A hashtag related to Zhao’s victory was soon replaced by the words: “according to relevant laws, regulations and policies, the page is not found.”

Reuters reported that an attempt by Zhao’s alma mater in Shanghai to broadcast the ceremony live was blocked, with the host’s VPN inaccessible for two hours.

The news was also not immediately reported by Chinese state media, with few mentions outside of a tweet from the English-language tabloid, Global Times. Twitter is blocked in China.

Zhao, who was born in China and lived in Beijing until she was 14, accepted the award for best director saying she had been “thinking a lot lately about how I move on when the going gets tough.” He recalled playing a game with his father, memorizing classical Chinese poems. He recited a line from the three-character classic, “人 之初 , 性 本 善,” and translated it into English: “People at birth are inherently good.”

“I still really believe them today,” Zhou said. “Although it sometimes seems the opposite is true, I have always found goodness in the people I met in all the places in the world that I went.”

Zhou’s message and his decision to speak Mandarin during his speech were well received, particularly amid high rates of anti-Asian racism in the West.

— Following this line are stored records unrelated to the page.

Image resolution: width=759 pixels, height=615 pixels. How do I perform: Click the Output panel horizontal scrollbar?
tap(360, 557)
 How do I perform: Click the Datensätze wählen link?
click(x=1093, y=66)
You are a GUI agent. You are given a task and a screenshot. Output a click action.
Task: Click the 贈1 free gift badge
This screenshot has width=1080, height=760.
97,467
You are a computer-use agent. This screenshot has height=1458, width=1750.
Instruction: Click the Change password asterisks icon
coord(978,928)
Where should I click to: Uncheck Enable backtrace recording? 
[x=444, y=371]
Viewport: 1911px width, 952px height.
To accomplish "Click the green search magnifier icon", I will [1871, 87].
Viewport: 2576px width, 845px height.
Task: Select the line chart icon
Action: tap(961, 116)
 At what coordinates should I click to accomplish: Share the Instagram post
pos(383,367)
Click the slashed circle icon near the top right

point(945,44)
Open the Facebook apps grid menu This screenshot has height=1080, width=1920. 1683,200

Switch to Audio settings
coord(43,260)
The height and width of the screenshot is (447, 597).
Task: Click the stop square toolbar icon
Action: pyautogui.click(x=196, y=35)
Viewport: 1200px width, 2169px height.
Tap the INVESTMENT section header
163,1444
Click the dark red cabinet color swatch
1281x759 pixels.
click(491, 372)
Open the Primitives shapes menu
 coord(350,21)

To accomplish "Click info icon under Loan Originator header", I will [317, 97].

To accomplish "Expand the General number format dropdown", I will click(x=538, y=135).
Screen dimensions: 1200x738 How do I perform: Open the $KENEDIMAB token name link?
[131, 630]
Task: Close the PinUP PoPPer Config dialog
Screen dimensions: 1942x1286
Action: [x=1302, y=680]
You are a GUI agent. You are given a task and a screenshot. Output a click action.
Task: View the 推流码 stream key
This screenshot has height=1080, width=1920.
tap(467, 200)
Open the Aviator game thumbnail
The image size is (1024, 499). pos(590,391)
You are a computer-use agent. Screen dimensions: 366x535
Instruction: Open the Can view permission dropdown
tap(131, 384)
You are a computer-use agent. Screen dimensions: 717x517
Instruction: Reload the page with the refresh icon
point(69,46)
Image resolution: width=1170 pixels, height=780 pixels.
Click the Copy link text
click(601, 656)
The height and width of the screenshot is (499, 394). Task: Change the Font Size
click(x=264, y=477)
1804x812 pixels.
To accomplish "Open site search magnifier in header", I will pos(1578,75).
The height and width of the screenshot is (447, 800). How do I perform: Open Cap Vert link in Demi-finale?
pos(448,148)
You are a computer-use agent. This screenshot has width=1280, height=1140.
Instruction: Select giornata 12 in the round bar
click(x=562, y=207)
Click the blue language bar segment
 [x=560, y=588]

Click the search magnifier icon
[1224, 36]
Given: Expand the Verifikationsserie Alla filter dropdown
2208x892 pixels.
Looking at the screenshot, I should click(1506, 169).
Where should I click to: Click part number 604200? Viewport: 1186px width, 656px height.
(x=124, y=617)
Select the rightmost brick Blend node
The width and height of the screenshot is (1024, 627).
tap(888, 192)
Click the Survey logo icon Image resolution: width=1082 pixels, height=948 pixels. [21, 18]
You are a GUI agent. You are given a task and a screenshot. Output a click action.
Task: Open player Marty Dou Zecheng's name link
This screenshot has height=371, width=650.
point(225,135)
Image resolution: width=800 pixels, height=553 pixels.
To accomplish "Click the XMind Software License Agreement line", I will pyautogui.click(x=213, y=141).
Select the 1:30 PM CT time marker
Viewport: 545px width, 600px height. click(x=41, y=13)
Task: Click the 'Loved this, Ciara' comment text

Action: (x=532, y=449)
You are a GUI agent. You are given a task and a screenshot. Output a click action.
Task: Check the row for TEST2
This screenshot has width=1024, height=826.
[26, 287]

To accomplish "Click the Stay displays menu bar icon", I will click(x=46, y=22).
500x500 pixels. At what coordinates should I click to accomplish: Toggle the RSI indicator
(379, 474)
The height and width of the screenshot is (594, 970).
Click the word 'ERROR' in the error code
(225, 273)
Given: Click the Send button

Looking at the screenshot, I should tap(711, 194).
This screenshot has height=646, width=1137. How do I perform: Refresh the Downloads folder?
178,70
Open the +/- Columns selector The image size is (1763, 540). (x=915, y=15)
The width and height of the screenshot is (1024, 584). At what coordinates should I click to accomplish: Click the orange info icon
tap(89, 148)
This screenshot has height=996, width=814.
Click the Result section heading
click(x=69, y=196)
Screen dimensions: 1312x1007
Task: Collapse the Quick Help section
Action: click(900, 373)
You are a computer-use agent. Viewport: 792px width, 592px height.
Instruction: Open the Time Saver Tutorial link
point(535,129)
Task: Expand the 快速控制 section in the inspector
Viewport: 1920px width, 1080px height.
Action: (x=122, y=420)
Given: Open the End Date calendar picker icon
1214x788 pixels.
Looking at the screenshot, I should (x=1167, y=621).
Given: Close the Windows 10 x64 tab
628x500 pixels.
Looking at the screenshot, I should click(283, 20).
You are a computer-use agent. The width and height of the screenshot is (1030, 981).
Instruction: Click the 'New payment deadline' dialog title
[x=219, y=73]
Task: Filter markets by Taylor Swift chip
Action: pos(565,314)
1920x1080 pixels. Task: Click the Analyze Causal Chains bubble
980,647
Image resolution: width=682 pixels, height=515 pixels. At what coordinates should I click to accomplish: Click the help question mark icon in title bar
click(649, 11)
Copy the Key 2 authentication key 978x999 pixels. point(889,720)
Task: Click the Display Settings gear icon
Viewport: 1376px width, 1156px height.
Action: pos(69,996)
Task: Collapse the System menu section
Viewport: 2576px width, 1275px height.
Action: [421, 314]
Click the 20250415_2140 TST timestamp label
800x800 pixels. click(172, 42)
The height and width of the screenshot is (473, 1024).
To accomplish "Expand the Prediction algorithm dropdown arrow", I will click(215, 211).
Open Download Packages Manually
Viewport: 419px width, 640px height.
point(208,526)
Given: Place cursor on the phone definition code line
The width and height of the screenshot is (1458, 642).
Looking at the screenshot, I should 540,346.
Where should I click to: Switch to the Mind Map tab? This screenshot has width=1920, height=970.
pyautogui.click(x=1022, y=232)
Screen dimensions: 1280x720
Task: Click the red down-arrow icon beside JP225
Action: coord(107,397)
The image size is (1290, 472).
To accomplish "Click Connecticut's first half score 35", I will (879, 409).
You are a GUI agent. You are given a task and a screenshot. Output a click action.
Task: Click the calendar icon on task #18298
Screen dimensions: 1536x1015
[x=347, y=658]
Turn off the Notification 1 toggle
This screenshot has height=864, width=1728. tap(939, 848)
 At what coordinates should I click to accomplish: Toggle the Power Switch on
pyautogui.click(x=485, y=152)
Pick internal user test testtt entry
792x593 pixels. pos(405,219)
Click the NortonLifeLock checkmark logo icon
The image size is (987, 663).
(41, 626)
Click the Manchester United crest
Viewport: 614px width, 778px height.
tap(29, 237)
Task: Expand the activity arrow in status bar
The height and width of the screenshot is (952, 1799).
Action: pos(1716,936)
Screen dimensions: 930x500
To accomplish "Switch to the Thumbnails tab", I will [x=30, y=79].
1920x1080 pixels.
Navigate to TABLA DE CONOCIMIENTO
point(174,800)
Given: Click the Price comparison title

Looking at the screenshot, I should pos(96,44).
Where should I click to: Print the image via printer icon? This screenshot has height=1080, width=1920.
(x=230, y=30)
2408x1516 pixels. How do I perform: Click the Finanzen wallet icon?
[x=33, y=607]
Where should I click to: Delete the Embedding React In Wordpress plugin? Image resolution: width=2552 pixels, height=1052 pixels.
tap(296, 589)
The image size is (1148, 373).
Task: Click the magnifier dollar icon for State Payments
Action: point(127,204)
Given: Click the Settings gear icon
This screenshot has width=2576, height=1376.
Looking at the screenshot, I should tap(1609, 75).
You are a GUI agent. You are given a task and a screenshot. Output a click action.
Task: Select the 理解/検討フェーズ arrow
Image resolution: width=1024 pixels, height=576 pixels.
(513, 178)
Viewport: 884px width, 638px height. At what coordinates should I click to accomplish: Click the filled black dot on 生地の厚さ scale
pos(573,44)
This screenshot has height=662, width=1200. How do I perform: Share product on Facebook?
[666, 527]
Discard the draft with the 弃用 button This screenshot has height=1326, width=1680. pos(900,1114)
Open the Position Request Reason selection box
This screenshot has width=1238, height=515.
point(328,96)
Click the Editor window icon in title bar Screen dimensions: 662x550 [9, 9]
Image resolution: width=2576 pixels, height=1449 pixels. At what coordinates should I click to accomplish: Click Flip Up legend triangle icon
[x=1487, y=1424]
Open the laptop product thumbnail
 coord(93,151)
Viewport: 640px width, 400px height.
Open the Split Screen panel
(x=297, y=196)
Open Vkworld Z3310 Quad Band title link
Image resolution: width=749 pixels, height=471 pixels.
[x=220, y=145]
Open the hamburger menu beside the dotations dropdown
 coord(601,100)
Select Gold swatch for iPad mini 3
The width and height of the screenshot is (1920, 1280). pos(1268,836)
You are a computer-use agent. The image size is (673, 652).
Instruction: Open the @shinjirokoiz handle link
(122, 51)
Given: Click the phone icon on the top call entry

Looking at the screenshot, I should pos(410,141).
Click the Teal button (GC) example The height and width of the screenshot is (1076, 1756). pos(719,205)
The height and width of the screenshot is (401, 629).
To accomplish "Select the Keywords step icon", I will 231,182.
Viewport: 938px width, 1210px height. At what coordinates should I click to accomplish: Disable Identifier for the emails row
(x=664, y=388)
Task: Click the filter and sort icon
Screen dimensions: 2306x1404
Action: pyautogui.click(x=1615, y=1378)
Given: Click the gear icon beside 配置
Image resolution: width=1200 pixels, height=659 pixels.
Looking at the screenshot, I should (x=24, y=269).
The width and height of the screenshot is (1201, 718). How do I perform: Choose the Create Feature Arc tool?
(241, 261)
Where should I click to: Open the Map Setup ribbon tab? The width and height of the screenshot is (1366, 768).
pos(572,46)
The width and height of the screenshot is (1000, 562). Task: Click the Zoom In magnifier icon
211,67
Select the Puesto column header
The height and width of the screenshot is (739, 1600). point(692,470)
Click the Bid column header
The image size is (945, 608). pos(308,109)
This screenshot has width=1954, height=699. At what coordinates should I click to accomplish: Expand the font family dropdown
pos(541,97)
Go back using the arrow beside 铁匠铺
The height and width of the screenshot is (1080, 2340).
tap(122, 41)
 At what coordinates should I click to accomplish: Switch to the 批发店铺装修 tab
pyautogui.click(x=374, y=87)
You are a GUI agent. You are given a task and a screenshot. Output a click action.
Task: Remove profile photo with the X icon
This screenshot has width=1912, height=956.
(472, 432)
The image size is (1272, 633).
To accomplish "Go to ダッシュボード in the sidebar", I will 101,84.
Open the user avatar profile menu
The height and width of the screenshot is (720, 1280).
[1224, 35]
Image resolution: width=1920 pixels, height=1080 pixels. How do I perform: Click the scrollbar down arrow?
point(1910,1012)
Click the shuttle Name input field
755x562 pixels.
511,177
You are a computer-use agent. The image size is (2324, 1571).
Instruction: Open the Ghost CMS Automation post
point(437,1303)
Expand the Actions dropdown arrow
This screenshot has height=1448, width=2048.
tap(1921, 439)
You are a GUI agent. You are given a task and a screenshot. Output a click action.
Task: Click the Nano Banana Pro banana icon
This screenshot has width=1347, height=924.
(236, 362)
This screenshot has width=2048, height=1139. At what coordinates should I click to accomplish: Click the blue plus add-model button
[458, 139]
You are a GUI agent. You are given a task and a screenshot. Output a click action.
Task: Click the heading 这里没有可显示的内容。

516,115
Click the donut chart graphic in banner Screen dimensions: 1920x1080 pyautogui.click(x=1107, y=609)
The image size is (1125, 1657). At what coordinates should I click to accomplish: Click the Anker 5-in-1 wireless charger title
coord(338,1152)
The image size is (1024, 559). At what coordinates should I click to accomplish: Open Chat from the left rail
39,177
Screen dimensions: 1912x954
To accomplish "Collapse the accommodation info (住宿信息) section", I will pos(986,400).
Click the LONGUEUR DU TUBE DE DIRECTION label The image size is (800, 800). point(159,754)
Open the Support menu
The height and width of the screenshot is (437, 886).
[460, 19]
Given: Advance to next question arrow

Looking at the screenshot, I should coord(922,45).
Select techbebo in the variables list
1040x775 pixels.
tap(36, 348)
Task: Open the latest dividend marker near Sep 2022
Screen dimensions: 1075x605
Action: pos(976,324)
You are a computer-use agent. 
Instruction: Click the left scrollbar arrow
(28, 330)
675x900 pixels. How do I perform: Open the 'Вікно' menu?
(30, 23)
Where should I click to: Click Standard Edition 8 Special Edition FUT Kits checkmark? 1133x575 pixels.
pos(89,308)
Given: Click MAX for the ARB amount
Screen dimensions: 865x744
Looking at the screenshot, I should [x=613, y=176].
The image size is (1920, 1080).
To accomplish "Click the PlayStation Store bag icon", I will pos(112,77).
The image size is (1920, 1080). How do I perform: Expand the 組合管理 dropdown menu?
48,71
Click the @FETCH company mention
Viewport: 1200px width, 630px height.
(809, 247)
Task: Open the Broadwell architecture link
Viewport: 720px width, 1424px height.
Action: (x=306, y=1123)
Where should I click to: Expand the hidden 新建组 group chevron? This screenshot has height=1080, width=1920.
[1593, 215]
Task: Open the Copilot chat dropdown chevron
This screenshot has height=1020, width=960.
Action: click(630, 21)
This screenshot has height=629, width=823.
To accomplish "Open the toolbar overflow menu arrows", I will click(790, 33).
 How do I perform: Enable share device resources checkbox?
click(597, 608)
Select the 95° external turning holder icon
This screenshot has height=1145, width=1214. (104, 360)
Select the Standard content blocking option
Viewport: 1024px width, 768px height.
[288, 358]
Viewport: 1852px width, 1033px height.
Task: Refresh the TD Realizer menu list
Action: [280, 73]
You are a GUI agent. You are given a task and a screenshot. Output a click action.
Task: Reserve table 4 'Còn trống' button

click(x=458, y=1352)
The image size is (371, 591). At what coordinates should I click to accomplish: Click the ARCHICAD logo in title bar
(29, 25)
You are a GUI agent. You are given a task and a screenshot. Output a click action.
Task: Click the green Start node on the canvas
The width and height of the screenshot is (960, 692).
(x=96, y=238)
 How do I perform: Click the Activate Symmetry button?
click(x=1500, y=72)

The apparent censorship of the news about Zhao’s Oscar victory followed a nationalist furor against her last month. In March, Zhao was widely praised after becoming the first Asian woman in history to win a Golden Globe for best director. But within days she became the target of intense online trolling that included accusations of “defaming China” after an eight-year-old interview resurfaced in which she described being a teenager in China as “a place where there are lies everywhere. ” Promotional material and references to the film were removed from the Internet and there were calls for a boycott.

Nomadland’s show times were removed from major ticketing websites, raising fears about the imminent release in China of Zhao’s upcoming Marvel movie.

While some Oscar commentators still complained about his 2013 comments, others lamented that trolling had overshadowed his accomplishments. One commenter asked, “Did Zhao… ever say that he didn’t love China? I also believe that there are many lies in China, and the ruling party has much to criticize and improve. “

For the first time in 50 years, the Oscar ceremony was also not broadcast in Hong Kong, which is under increasing control by Beijing. Do Not Split, a nominated documentary about the Hong Kong protests, altered the sensibilities of the authorities.

Neither the Chinese authorities nor the Academy Awards said the broadcast ban was due to the documentary or Nomadland, and Hong Kong’s top broadcaster said the decision not to broadcast it this year was for “commercial reasons.”

Don’t split director Anders Hammer told CNN His team was not surprised that Beijing reacted to his film, “but we did not know that it would be in this form of censorship that affects all the Oscars.”